To fully appreciate the Blu-ray release of Sergio Leone’s revered epic, Once Upon A Time In America: Extended Director’s Cut (to be know hereafter as America), it is essential to understand a little of how and why this version has come into being. When an original cut of 229 minutes was shown by Leone at Cannes in 1984, it received praise from all quarters for its visionary style and subtle yet intense performances. An unconvinced studio, however, feared the episodic structure and non-linear timelines, the very things loved by festival audiences and critics, would be too inaccessible to the general public. Leone’s masterpiece was butchered, edited into a “neater” film for general release. The result was a disaster, so much so that the director didn’t make another film prior to his death in 1989.

A version more consistent with the original European release has been available for years so what is it about this edition of America that is worth the time? And at 251 minutes, it’s a lot of time.

The initial thing to note is that the newly included scenes add virtually nothing to the central story. The familiar haunting, almost ethereal, quality of the film remains, with the lingering, poetic indulgence of many of the scenes making you hunger for a type of filmmaking that no longer exists. Initially idealised as two films, Leone refused to compromise the length or narrative, and on many occasions the camera simply just keeps rolling, allowing the full scene to play out, drawing the viewer further and further in. The inclusion of an “Intermission” card is playful and indignant, but also a slight relief as your thumb begins to hover over the pause button.

The newly included scenes are also clearly noticeable as there is a distinct difference in quality when compared with the main film, being distinctly darker and grainier. The additions themselves all add more depth to sections involving supporting characters, including the first appearance of Eve (Darlanne Fluegel) and an aggressive interaction between Noodles (De Niro) and the driver who takes Deborah (McGovern) home after their nasty altercation in the car. Filling out these subplots is interesting but brings little extra to a film that in its previous incarnation was the favourite of its director. Nothing has been added to detract from the ambiguity, certainly over the final scenes, and so may fail to intrigue all but those needing as near to completion as possible (some footage is still missing due to rights issues).

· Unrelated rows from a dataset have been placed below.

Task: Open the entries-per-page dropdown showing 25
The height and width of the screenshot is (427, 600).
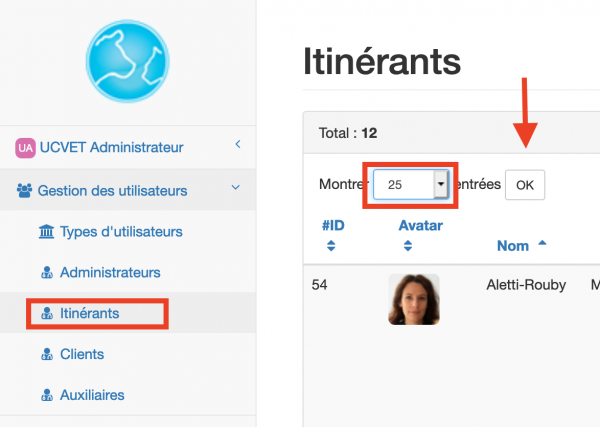Action: (413, 185)
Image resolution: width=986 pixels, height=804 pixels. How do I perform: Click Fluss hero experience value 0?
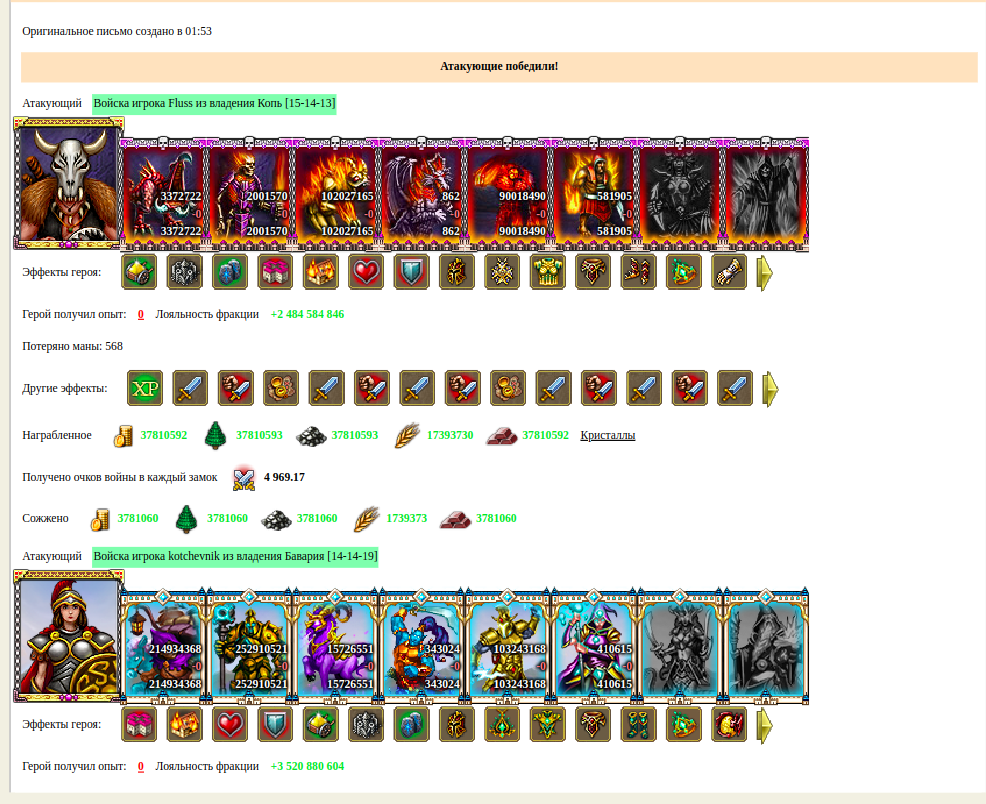141,314
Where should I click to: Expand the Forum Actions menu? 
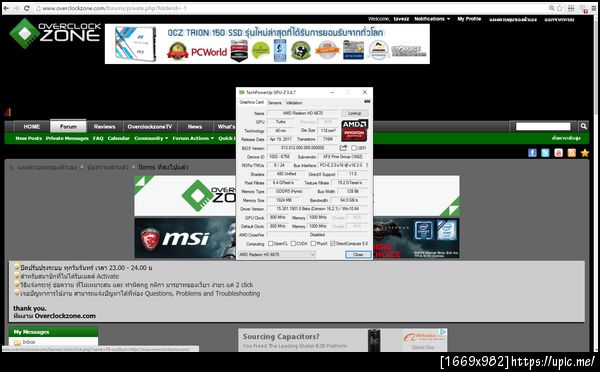pyautogui.click(x=193, y=138)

One thing is certain though, America deserves a place in cinematic history. Leone is a master storyteller whose voice was heard too few times. His final film is not perfect; there are questionable politics when it comes to the vastly underserved female characters and, while perhaps in-keeping with the times, is a little difficult to empathise with in today’s world. The overindulgence may also prove difficult for some, with some scenes drawn out over several minutes, but if you let this film envelope you, let it become a companion for a few hours, it will deliver an experience you will not find from many sources. By the end you will have developed a lasting relationship with Noodles and Max (Woods), an understanding of their motivations and an insight into their world. If you already own a copy of America you may not need this in your collection. If you don’t, buy it now and set aside a Saturday night for a little cinematic indulgence.

Special Features: Commentary by Richard Schickel / Making-of documentary ‘Once Upon a Time: Sergio Leone’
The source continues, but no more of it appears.